**Kutipan Sumber**.
Setiap pengalaman petama akan sangat berkesan dan sulit dilupakan, seperti kunjungan pertama ketua dan rombongan Badan Amil Zakat (Baznas) Lombok Timur ke Gili Maringkik. Aku benar-benar melihat kebahagiaan yang hadir di tanah Gili Maringkik ini. Aku rasa, kesedihan akan air bersih yang belum tentu tersedia untuk warga serta sayuran yang hanya bisa dimakan sekali seminggu atau perihnya kakiku nampaknya terbayarkan. Semua ini terlihat dari sapa warga yang begitu ramah dan mengungkapkan terima kasih atas kunjungan rombongan. 

Aku sempat menyaksikan beberapa patah kata yang disampaikan lirih oleh ketua Baznas sebagai bentuk pernyataan dan permakluman maksud dan tujuan kedatangannya, bahwa Bapak Ismul Basar selaku ketua Baznas Lombok Timur menyampaikan peyaluran bantuan yang diberikan berupa zakat infak dan sedekah (ZIS) konsumtif kepada warga yang berhak berdasarkan data yang masuk di Baznas. Senyum lama yang belum terukir beberapa lama ini kembali hadir setelah mendengar hal tersebut. 

Pak Ismul Basar menyampaikan “Pendistribusian bantuan ZIS tersebut baru kali pertama dilakukan ke Pulau Maringkik dengan menyasar mustahik yakni masyarakat yang tergolong parkir miskin.” Belum lama, ia menambahkan dengan sedikit penekanan pada kalimat selajutnya yang membuat aku merasa puas dengan upaya Baznas. “Zakat konsumtif yang disalurkan di Gili Maringkik tersebut diperuntukkan kepada 60 warga yang tergolong dalam kategori asnaf dan langsung diterima di kantor desa setempat.”Jelsa Ketua Baznas Lombok Timur tersebut.

Mega merah tak terihat sebab langit masih betah dengan mendung yang berlapis, suasana yang indah dibuktikan dengan ketidakhadiran hujan. Aku coba membayangkan jika hujan tiba-tiba saja memamerkan derasnya, di mana lagi warga berteduh dengan jumlah warga yang hampir setengah dari penduduk Gili Maringkik. 

Aku semakin optimis kalau kedatangan Pak Ketua dengan rombongan Baznas merupakan komitmen untuk memberikan pemerataan pendistribusian zakat kepada semua masyarakat yang berhak menerima. Dugaanku memang tak pernah meleset, selalu tepat sasaran. Buktinya aku mendengar langsung dari pihak Baznas setelah belum lama berpikir macam itu. Bahkan ia menambahkan dengan yakin bahwa meski tempat tinggal warga  jauh dari perkotaan, infak, zakat dan shodaqoh harus tetap didistribusikan kepada siapa saja yang berhak menerima sebab keadilan menjadi salah satu asas pengelolaan ZIS.

[Entri penunjuk dokumen dan tangkapan layar]

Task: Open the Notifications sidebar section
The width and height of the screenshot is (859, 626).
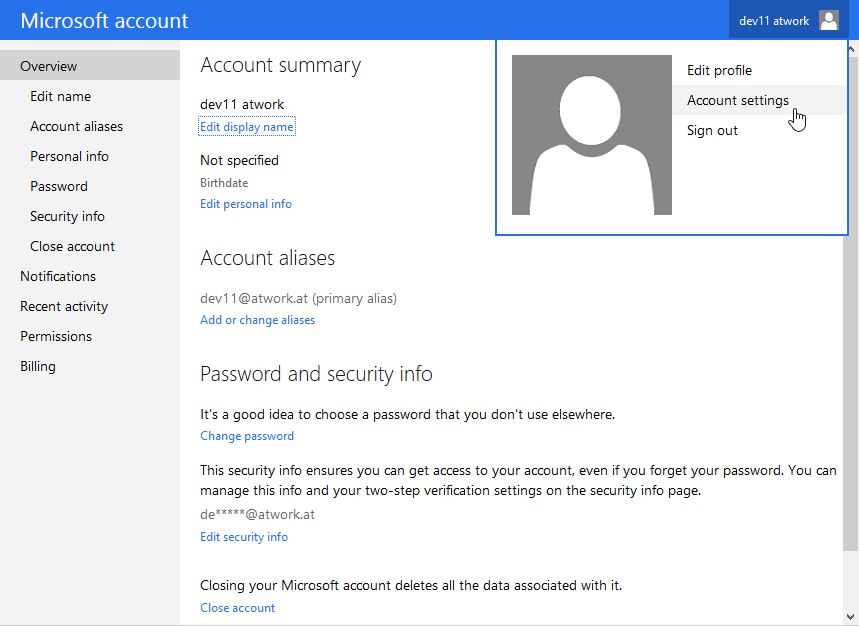Action: (x=58, y=276)
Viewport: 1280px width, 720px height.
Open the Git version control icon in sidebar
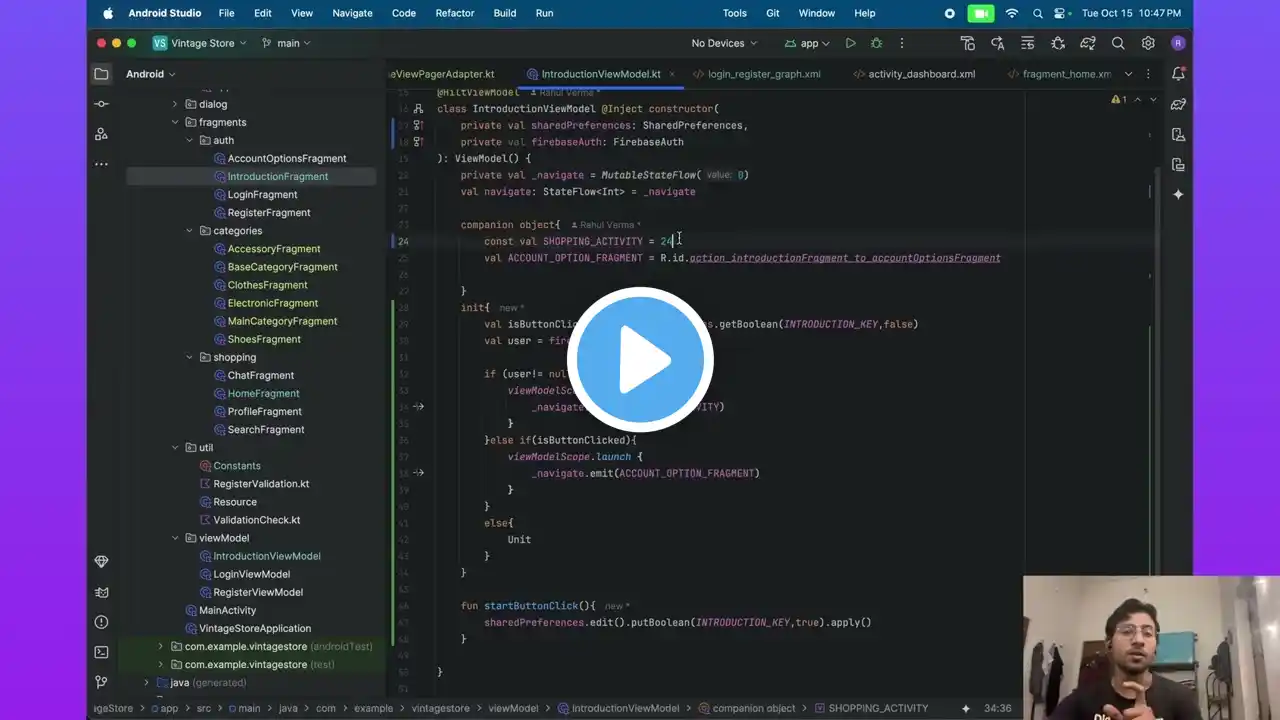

**Soal Latihan**.
- 1) Tulis ulang bagian kutipan sumber mulai dari "Setiap pengalaman petama" dan berakhir pada "atas kunjungan rombongan.", dengan mengganti "kebahagiaan" menjadi "kegembiraan".
- 2) Menurut kutipan sumber, berapa warga Gili Maringkik yang menjadi sasaran penyaluran zakat konsumtif?

**Jawaban per Soal**.
- 1)
Setiap pengalaman petama akan sangat berkesan dan sulit dilupakan, seperti kunjungan pertama ketua dan rombongan Badan Amil Zakat (Baznas) Lombok Timur ke Gili Maringkik. Aku benar-benar melihat kegembiraan yang hadir di tanah Gili Maringkik ini. Aku rasa, kesedihan akan air bersih yang belum tentu tersedia untuk warga serta sayuran yang hanya bisa dimakan sekali seminggu atau perihnya kakiku nampaknya terbayarkan. Semua ini terlihat dari sapa warga yang begitu ramah dan mengungkapkan terima kasih atas kunjungan rombongan.

- 2) 60 warga yang tergolong dalam kategori asnaf.